**Brief**
From the entries below, copy every line where the string "Alles" appears.

**Data supplied**
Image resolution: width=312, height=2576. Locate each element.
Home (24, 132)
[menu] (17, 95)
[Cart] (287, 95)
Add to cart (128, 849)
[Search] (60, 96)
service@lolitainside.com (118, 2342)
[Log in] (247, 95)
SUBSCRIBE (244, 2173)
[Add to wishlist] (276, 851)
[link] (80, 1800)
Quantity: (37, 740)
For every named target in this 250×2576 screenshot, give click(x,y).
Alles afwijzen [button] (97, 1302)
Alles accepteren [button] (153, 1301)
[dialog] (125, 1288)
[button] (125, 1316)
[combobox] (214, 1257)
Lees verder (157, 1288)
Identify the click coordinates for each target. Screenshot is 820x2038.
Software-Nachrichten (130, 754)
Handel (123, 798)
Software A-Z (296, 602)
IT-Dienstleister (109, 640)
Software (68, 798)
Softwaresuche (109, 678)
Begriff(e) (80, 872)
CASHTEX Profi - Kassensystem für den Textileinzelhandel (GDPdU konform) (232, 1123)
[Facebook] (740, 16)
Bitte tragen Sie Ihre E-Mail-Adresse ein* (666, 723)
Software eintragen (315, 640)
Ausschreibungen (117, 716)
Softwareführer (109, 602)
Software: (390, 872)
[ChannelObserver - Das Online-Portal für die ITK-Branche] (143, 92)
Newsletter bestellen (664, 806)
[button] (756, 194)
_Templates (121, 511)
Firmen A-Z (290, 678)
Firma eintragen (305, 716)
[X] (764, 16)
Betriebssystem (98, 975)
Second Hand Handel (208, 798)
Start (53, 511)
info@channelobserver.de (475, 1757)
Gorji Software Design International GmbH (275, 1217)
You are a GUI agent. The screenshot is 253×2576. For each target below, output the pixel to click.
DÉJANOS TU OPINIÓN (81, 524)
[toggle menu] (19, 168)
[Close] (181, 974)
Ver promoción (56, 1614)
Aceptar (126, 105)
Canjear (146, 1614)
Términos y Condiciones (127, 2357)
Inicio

**Written answer**
Alles afwijzen [button] (97, 1302)
Alles accepteren [button] (153, 1301)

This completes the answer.